Since BFF is not into academic blogging, I would consider laying that out -- that this is a place where you play with other aspects of your personality. Surely everyone recognizes that we are multifaceted -- and that however much we love academia, that we do give a lot of ourselves to it and there are other parts of ourselves that are not fed by it.

Okay, this comment is waaaayyy too long. Thanks for making me think this slow Sunday afternoon.

helenesch said...

I don't know if my reflections really fit into anything you've said here, but since I don't have a blog (and since yours is one of a handful I've been reading regularly for years), I'll indulge myself anyway...

Like anyone else, I have lots of different sides to my personality, and I think it's really easy to lose sight of this living in the insular world of academia. This is especially true for me since I'm single (no partner with an outside/nonacademic life) and since I live in a college town where it's not easy to meet non-academic friends.

Being on sabbatical in a cool city in the Pacific NW (very far from my midwest college town) last semester gave me a chance to meet and hang out with people who have nothing at all to do with academia. Upon first returning to my job, I felt sort of like I left a part of myself there--since here I'm mostly just a professor, whether I'm "at work" or socializing with other folks I know through the university.
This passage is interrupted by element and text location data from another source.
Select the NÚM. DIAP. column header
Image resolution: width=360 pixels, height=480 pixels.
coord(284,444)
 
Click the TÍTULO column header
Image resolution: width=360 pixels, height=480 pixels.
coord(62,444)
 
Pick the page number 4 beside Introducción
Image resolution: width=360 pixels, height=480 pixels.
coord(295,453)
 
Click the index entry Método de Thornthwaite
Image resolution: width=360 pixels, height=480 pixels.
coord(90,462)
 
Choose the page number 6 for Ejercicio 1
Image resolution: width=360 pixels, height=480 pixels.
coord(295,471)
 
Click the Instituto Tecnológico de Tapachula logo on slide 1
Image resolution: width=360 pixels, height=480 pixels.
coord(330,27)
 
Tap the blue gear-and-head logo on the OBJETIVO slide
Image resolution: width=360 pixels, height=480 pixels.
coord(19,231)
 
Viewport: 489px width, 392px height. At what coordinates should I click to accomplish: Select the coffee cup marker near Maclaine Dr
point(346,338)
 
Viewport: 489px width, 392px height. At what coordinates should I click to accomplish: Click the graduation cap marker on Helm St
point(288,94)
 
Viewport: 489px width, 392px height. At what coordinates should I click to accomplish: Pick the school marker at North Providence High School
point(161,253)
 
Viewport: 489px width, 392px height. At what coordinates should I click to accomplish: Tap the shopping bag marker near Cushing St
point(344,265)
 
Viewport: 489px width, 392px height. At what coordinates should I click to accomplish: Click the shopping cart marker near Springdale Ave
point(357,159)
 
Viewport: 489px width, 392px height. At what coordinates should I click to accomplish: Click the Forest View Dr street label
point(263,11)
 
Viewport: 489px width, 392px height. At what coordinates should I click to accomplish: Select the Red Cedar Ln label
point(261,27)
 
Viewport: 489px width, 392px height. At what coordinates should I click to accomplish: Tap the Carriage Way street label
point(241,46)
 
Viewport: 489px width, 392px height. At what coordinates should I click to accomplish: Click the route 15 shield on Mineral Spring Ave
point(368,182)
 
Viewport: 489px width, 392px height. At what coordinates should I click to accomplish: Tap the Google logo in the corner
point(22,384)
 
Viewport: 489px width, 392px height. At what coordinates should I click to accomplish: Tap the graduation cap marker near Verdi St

But recently I started going to a new social-group-thing in the city (and its suburbs) about an hour from here. And what I've discovered is that these other "sides" of myself are still there--they emerge quite easily in nonacademic contexts. And it's been really, really good (and fun!) to be in these other contexts and to remember that I'm more than just what I do on my job... Not that my colleagues or students would say that there's no fun side to me, or even that I'm too serious, but somehow *I* just feel different (in a good way) when there are more different contexts in which to express these different sides...

For some reason your post brought this all to mind, even though the identity issues I'm thinking about aren't really about blogging or being anonymous. I think it's more just about how our jobs can become kind of all-encompassing in ways that go beyond just sucking up all our time.